A part of me doesn’t even want to write about the ways in which the COVID-19 pandemic is having an impact on the NFL, because it seems so immaterial in the broad scheme of things. But then I remember how significant it is that it could bring the biggest sports league in the world to nearly a standstill.
It’s also important because football, and all sports, is something that many people turn to as a means of escaping from both their day to day lives and from the problems of the world at large. There is no clearer example than this that you can never entirely escape, unfortunately.
Teams are still doing business, but it’s being done in a different way. Everybody is working remotely, from their own homes, while they are in quarantine, either by mandate or by choice. They have built an infrastructure to allow themselves to function as normally as possible under the circumstances.
We got a dose of this reality with Pittsburgh Steelers general manager Kevin Colbert speaking to Missi Matthews for the team’s website in what is admittedly not the greatest webcam ever made, as he talked about some of the practical matters of the changes.

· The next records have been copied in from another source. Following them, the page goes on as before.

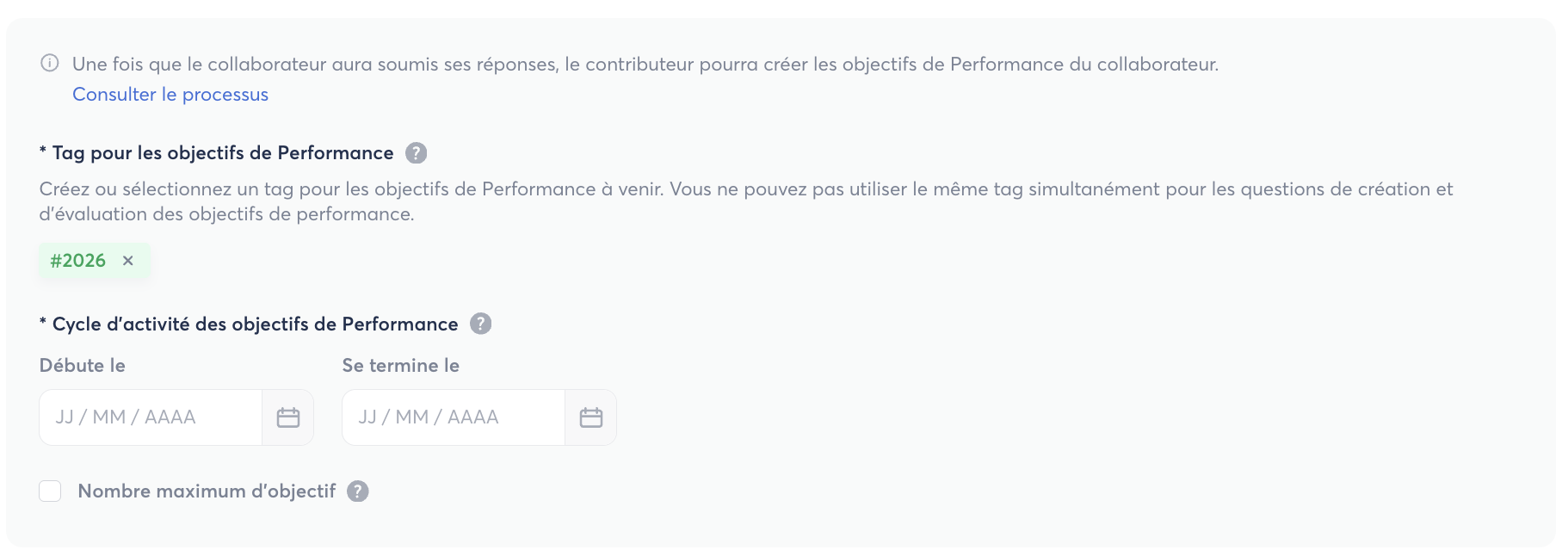
Task: Remove the #2026 tag with its X
Action: pyautogui.click(x=128, y=261)
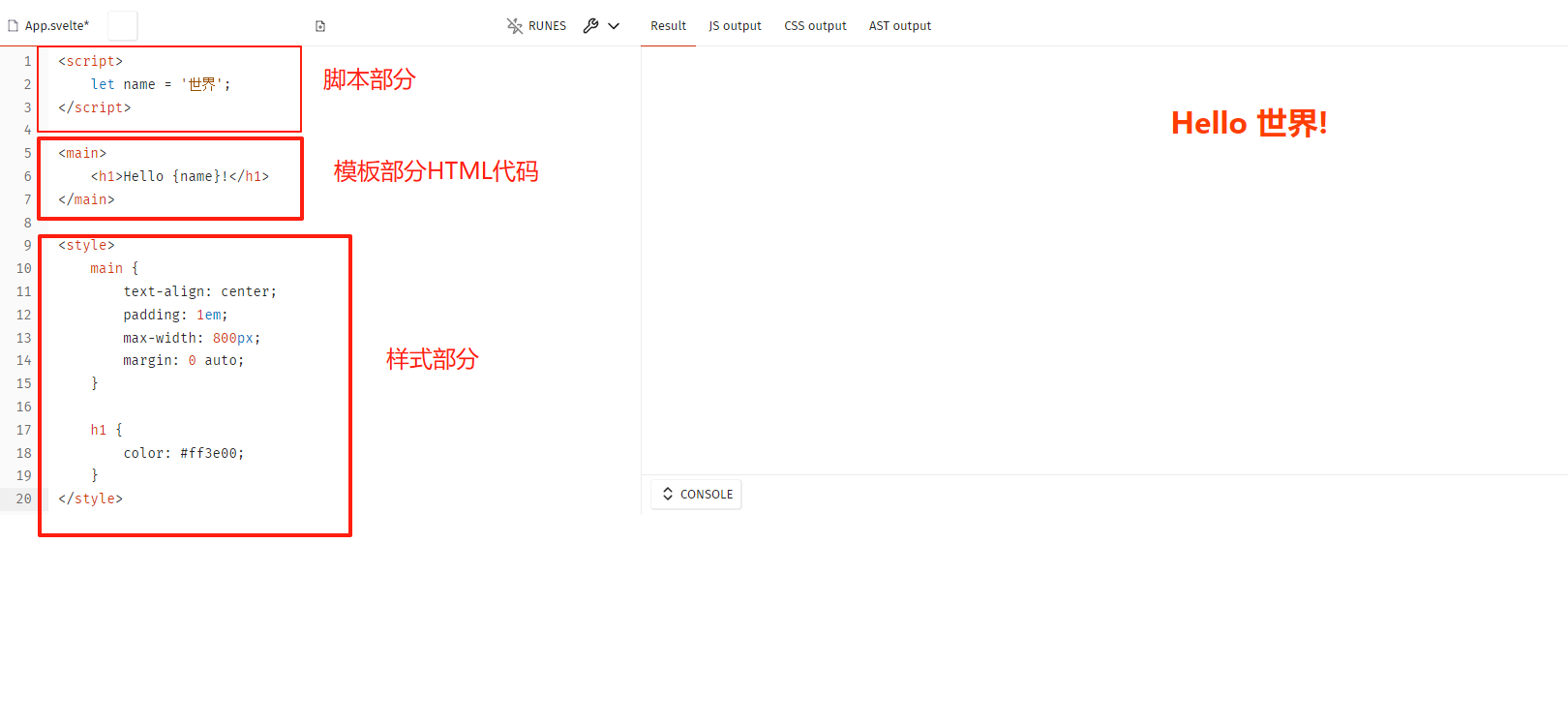
Task: Select the App.svelte file tab
Action: [56, 26]
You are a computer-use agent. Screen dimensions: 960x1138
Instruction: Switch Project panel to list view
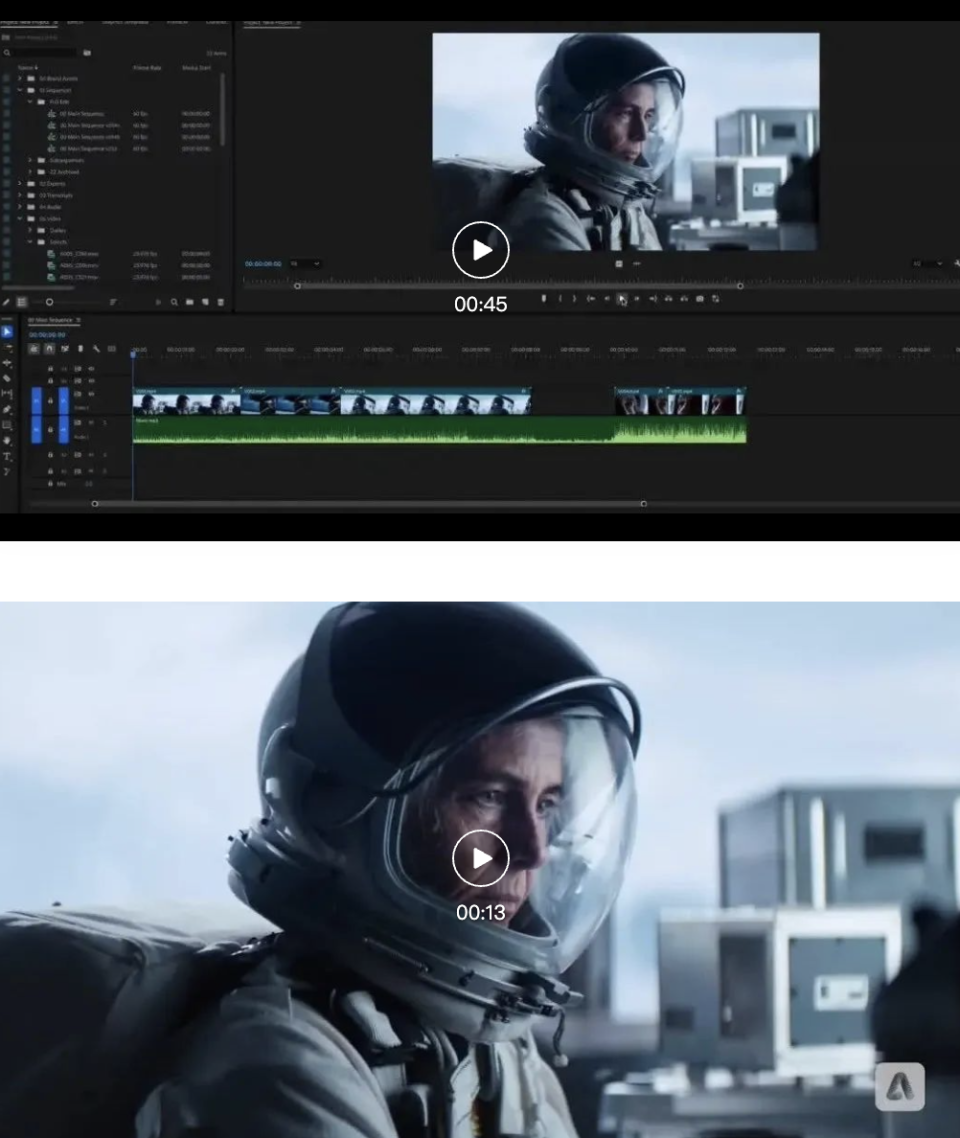21,302
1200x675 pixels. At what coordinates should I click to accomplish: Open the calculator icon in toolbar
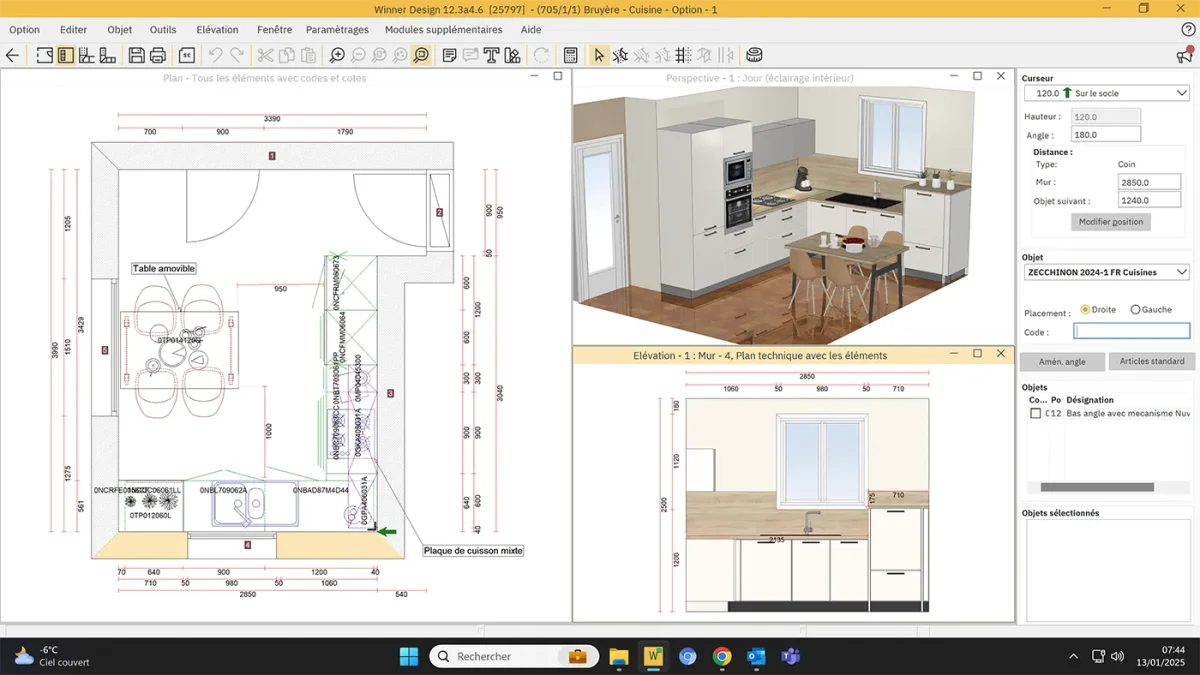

“This is an unprecedented situation”, he said. “None of us can say that we’ve been through this before, because quite honestly, we haven’t. But I think consciously we’re trying to make sure that if we have the means to help somebody else, let’s make sure that we go ahead and do that, and I think collectively we’ll all be better off because of it”.
We’ve seen a number of players and teams giving money to various causes here and there. We’ve seen players, like the Edmunds brothers, handing out supplies in the streets to those in need, in protective gear, of course. But for the front office, there is still business to be done.
“We’ve been working and conducting draft meetings from our homes”, Colbert said. “The coaches, the scouts, everybody’s been working together and trying to stay ahead of the draft preparation. But obviously we’re doing it under the constraints of what our government has mandated us to do, and we’ve reminded everybody in our group that, first and foremost, we want to make sure that they’re safe”.
Pro Days and pre-draft visits have been eliminated or modified, stripping away key tools for teams to evaluate draft prospects, but everybody is being dealt the same hand, and the show must go on no matter the hardships.
“There’s no question, we value the Pro Days. To be able to get up and get close and interact with a player and watch him work out and meet his family and all those sorts of things, that part has been taken away from us”, Colbert lamented.
The Steelers are among the most active teams on the Pro Day circuit. But it’s out of their hands. “Again, we’re not alone in that endeavor. All the teams in the NFL are going through it the same way”, he pointed out. The abnormal is the new normal, and will be such for a while.